### [Exercise materials]

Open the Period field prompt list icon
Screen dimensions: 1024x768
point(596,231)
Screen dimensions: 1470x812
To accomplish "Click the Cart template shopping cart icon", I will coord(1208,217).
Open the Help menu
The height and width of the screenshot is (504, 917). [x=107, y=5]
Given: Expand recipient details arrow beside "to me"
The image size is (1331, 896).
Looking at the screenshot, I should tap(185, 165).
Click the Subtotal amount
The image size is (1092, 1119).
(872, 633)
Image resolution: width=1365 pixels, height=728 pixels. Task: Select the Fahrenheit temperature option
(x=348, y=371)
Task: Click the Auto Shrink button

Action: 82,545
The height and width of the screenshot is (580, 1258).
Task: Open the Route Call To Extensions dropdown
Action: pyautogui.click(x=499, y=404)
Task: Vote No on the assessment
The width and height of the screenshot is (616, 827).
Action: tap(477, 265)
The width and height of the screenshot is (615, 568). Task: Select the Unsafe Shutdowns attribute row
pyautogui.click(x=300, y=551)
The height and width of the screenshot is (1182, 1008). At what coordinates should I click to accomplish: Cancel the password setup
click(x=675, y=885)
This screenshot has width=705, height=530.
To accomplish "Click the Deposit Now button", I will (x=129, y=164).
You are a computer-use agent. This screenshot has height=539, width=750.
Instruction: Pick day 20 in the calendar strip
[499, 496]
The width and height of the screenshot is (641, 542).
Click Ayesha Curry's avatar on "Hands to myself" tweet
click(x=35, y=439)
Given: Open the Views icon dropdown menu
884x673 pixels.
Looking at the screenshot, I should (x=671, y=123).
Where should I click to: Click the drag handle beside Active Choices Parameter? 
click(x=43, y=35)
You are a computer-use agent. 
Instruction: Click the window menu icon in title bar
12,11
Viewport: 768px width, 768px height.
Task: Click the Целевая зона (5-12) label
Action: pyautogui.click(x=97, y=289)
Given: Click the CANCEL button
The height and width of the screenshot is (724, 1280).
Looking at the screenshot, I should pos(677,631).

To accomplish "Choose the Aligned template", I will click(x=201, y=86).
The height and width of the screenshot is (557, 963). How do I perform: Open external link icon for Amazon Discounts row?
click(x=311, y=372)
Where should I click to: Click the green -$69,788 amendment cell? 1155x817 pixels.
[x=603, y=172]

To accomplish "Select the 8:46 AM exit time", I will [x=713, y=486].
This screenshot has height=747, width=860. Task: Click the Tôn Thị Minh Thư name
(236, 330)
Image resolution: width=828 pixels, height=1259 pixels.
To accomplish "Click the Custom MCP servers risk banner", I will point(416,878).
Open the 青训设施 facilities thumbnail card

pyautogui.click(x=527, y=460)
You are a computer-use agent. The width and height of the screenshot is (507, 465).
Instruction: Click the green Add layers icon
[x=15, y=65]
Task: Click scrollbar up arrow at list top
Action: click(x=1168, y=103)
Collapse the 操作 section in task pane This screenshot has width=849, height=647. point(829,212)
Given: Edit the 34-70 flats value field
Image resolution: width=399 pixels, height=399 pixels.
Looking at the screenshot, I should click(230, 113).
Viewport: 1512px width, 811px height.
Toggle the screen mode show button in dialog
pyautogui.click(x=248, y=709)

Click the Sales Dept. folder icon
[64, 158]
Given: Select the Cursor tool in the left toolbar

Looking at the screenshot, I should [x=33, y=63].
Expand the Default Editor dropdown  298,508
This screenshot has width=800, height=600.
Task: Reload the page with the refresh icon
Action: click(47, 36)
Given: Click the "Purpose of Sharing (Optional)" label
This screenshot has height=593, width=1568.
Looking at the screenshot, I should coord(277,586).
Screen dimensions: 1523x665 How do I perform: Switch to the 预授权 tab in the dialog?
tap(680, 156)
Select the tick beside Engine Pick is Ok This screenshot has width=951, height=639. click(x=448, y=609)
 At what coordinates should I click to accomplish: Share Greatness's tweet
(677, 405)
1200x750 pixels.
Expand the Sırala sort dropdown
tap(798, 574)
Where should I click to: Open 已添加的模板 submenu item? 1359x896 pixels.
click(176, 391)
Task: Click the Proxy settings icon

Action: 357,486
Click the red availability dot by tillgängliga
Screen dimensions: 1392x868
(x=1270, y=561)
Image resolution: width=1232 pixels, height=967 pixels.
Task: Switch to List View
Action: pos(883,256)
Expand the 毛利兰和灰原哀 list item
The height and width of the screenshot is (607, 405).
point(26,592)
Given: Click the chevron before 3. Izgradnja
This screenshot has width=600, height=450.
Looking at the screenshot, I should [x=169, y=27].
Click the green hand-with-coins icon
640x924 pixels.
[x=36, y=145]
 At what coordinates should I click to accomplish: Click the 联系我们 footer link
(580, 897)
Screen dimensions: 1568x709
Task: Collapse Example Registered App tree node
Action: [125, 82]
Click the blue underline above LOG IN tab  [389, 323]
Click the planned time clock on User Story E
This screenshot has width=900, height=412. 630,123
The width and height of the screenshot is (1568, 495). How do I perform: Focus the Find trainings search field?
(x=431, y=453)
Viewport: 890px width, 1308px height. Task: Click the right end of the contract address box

### [Exercise]
The records above must be output exactly, in full.

### [Answer to this problem]
Open the Period field prompt list icon
Screen dimensions: 1024x768
point(596,231)
Screen dimensions: 1470x812
To accomplish "Click the Cart template shopping cart icon", I will coord(1208,217).
Open the Help menu
The height and width of the screenshot is (504, 917). [x=107, y=5]
Given: Expand recipient details arrow beside "to me"
The image size is (1331, 896).
Looking at the screenshot, I should tap(185, 165).
Click the Subtotal amount
The image size is (1092, 1119).
(872, 633)
Image resolution: width=1365 pixels, height=728 pixels. Task: Select the Fahrenheit temperature option
(x=348, y=371)
Task: Click the Auto Shrink button

Action: 82,545
The height and width of the screenshot is (580, 1258).
Task: Open the Route Call To Extensions dropdown
Action: pyautogui.click(x=499, y=404)
Task: Vote No on the assessment
The width and height of the screenshot is (616, 827).
Action: tap(477, 265)
The width and height of the screenshot is (615, 568). Task: Select the Unsafe Shutdowns attribute row
pyautogui.click(x=300, y=551)
The height and width of the screenshot is (1182, 1008). At what coordinates should I click to accomplish: Cancel the password setup
click(x=675, y=885)
This screenshot has width=705, height=530.
To accomplish "Click the Deposit Now button", I will (x=129, y=164).
You are a computer-use agent. This screenshot has height=539, width=750.
Instruction: Pick day 20 in the calendar strip
[499, 496]
The width and height of the screenshot is (641, 542).
Click Ayesha Curry's avatar on "Hands to myself" tweet
click(x=35, y=439)
Given: Open the Views icon dropdown menu
884x673 pixels.
Looking at the screenshot, I should (x=671, y=123).
Where should I click to: Click the drag handle beside Active Choices Parameter? 
click(x=43, y=35)
You are a computer-use agent. 
Instruction: Click the window menu icon in title bar
12,11
Viewport: 768px width, 768px height.
Task: Click the Целевая зона (5-12) label
Action: pyautogui.click(x=97, y=289)
Given: Click the CANCEL button
The height and width of the screenshot is (724, 1280).
Looking at the screenshot, I should pos(677,631).

To accomplish "Choose the Aligned template", I will click(x=201, y=86).
The height and width of the screenshot is (557, 963). How do I perform: Open external link icon for Amazon Discounts row?
click(x=311, y=372)
Where should I click to: Click the green -$69,788 amendment cell? 1155x817 pixels.
[x=603, y=172]

To accomplish "Select the 8:46 AM exit time", I will [x=713, y=486].
This screenshot has height=747, width=860. Task: Click the Tôn Thị Minh Thư name
(236, 330)
Image resolution: width=828 pixels, height=1259 pixels.
To accomplish "Click the Custom MCP servers risk banner", I will point(416,878).
Open the 青训设施 facilities thumbnail card

pyautogui.click(x=527, y=460)
You are a computer-use agent. The width and height of the screenshot is (507, 465).
Instruction: Click the green Add layers icon
[x=15, y=65]
Task: Click scrollbar up arrow at list top
Action: click(x=1168, y=103)
Collapse the 操作 section in task pane This screenshot has width=849, height=647. point(829,212)
Given: Edit the 34-70 flats value field
Image resolution: width=399 pixels, height=399 pixels.
Looking at the screenshot, I should click(230, 113).
Viewport: 1512px width, 811px height.
Toggle the screen mode show button in dialog
pyautogui.click(x=248, y=709)

Click the Sales Dept. folder icon
[64, 158]
Given: Select the Cursor tool in the left toolbar

Looking at the screenshot, I should [x=33, y=63].
Expand the Default Editor dropdown  298,508
This screenshot has width=800, height=600.
Task: Reload the page with the refresh icon
Action: click(47, 36)
Given: Click the "Purpose of Sharing (Optional)" label
This screenshot has height=593, width=1568.
Looking at the screenshot, I should coord(277,586).
Screen dimensions: 1523x665 How do I perform: Switch to the 预授权 tab in the dialog?
tap(680, 156)
Select the tick beside Engine Pick is Ok This screenshot has width=951, height=639. click(x=448, y=609)
 At what coordinates should I click to accomplish: Share Greatness's tweet
(677, 405)
1200x750 pixels.
Expand the Sırala sort dropdown
tap(798, 574)
Where should I click to: Open 已添加的模板 submenu item? 1359x896 pixels.
click(176, 391)
Task: Click the Proxy settings icon

Action: 357,486
Click the red availability dot by tillgängliga
Screen dimensions: 1392x868
(x=1270, y=561)
Image resolution: width=1232 pixels, height=967 pixels.
Task: Switch to List View
Action: pos(883,256)
Expand the 毛利兰和灰原哀 list item
The height and width of the screenshot is (607, 405).
point(26,592)
Given: Click the chevron before 3. Izgradnja
This screenshot has width=600, height=450.
Looking at the screenshot, I should [x=169, y=27].
Click the green hand-with-coins icon
640x924 pixels.
[x=36, y=145]
 At what coordinates should I click to accomplish: Click the 联系我们 footer link
(580, 897)
Screen dimensions: 1568x709
Task: Collapse Example Registered App tree node
Action: [125, 82]
Click the blue underline above LOG IN tab  [389, 323]
Click the planned time clock on User Story E
This screenshot has width=900, height=412. 630,123
The width and height of the screenshot is (1568, 495). How do I perform: Focus the Find trainings search field?
(x=431, y=453)
Viewport: 890px width, 1308px height. Task: Click the right end of the contract address box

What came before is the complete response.